━━ Provided data

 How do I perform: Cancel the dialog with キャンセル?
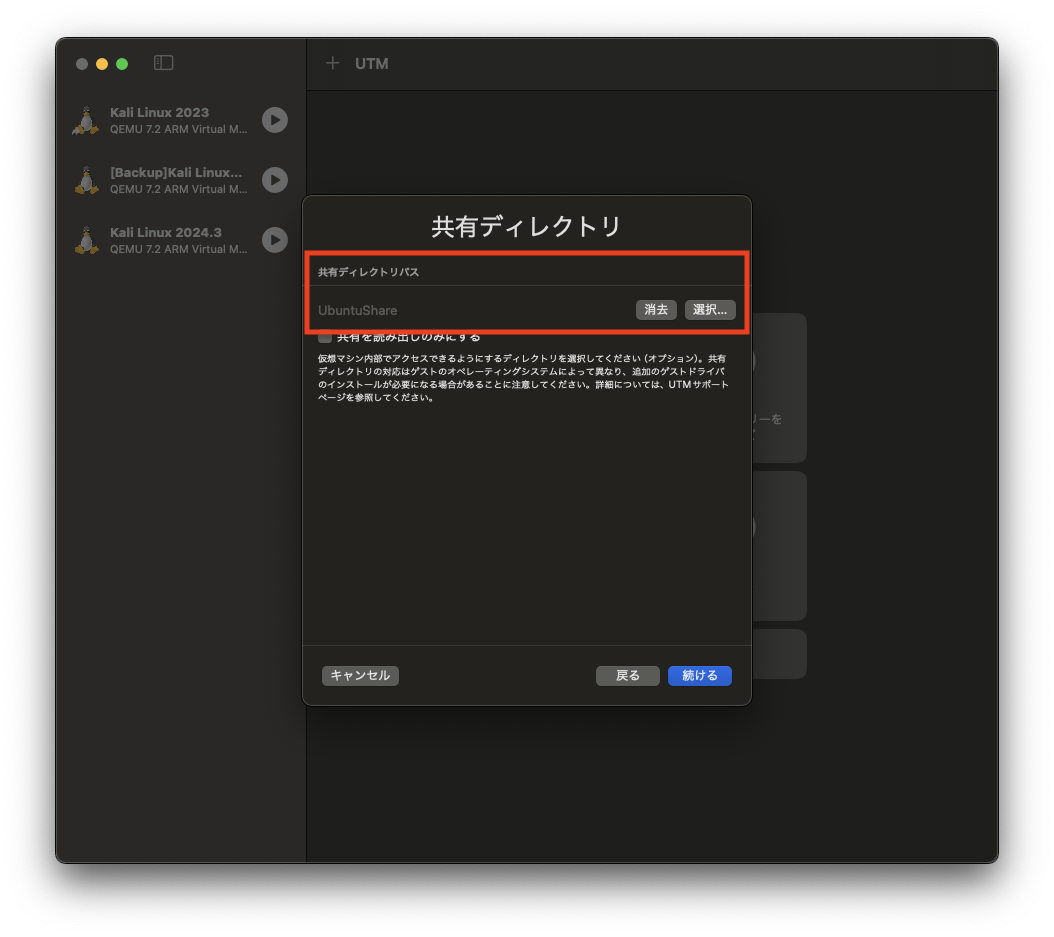coord(360,675)
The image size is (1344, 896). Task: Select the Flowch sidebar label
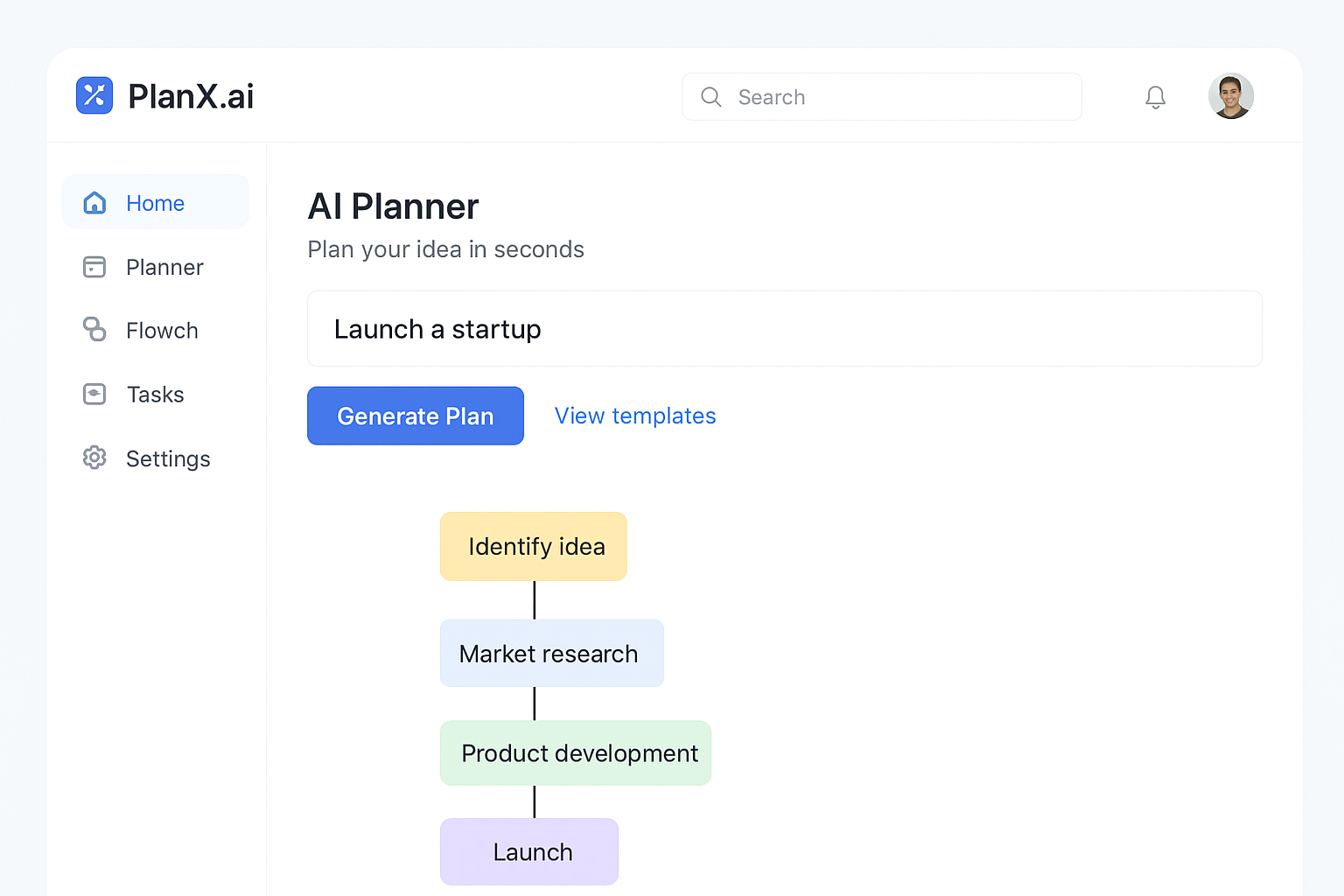162,331
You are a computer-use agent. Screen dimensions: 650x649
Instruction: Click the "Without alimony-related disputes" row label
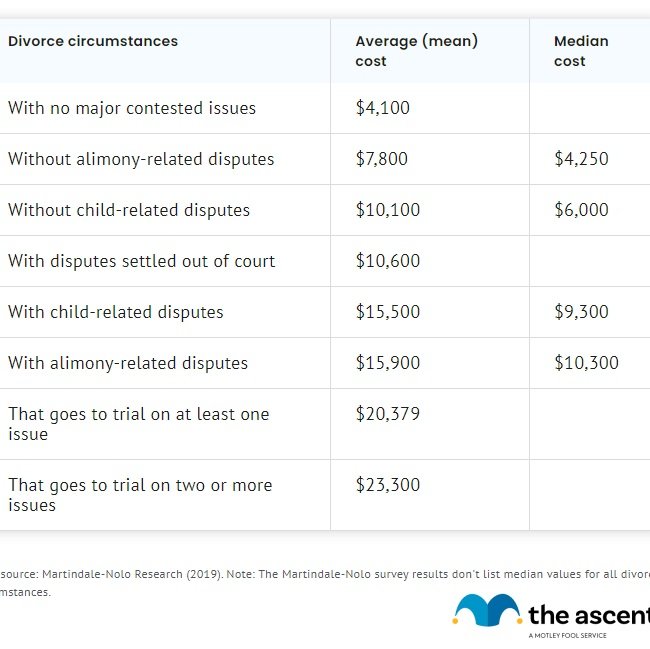tap(141, 159)
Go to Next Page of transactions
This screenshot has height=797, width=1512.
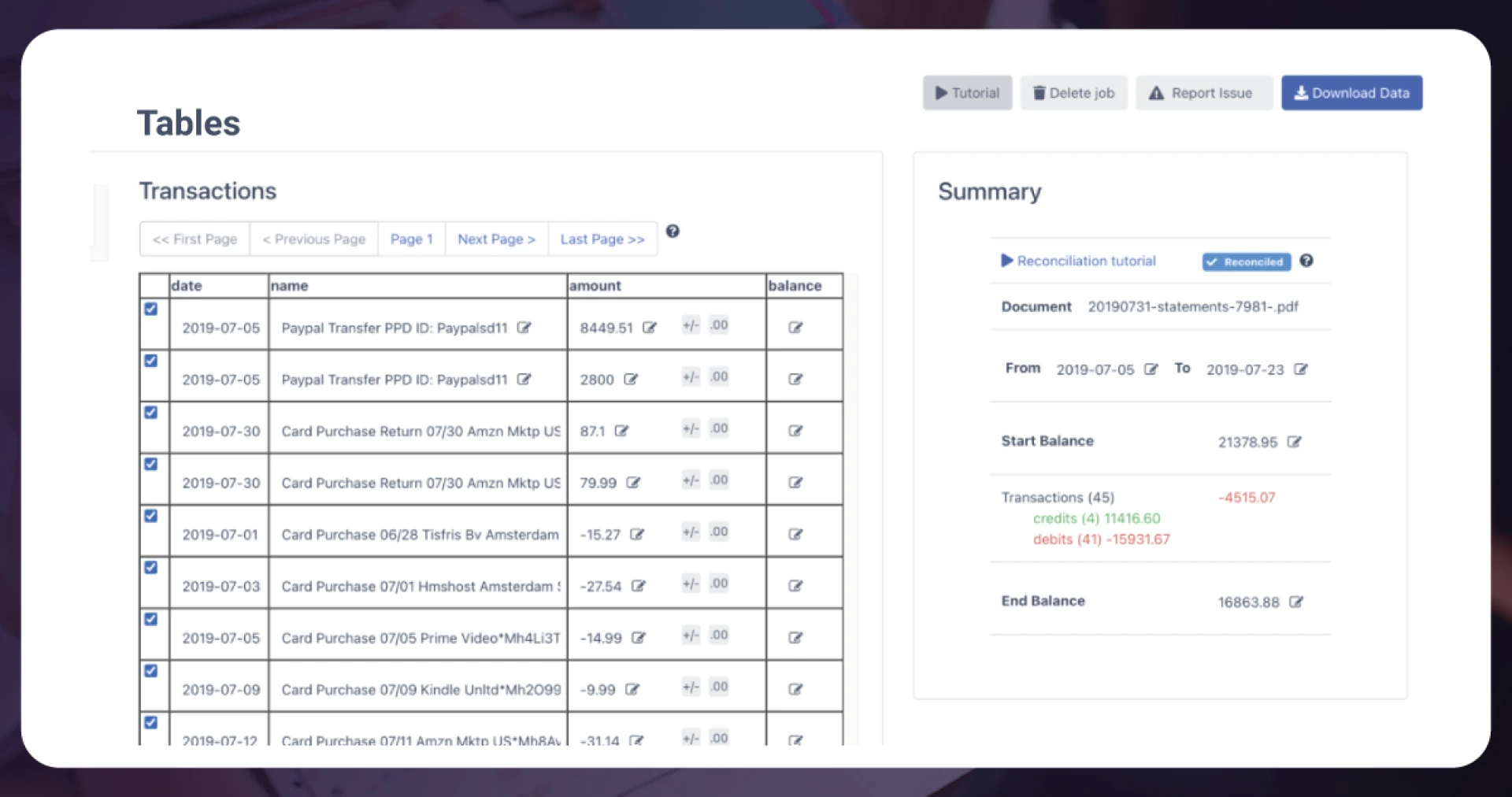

━━━━

:: What is being asked ::
Starting with the line that contains "Instruction: Click the", print every line through the end of the data exactly as written; omit all pictures and add nothing else.

:: Expected output ::
Instruction: Click the "Without alimony-related disputes" row label
tap(141, 159)
Go to Next Page of transactions
This screenshot has height=797, width=1512.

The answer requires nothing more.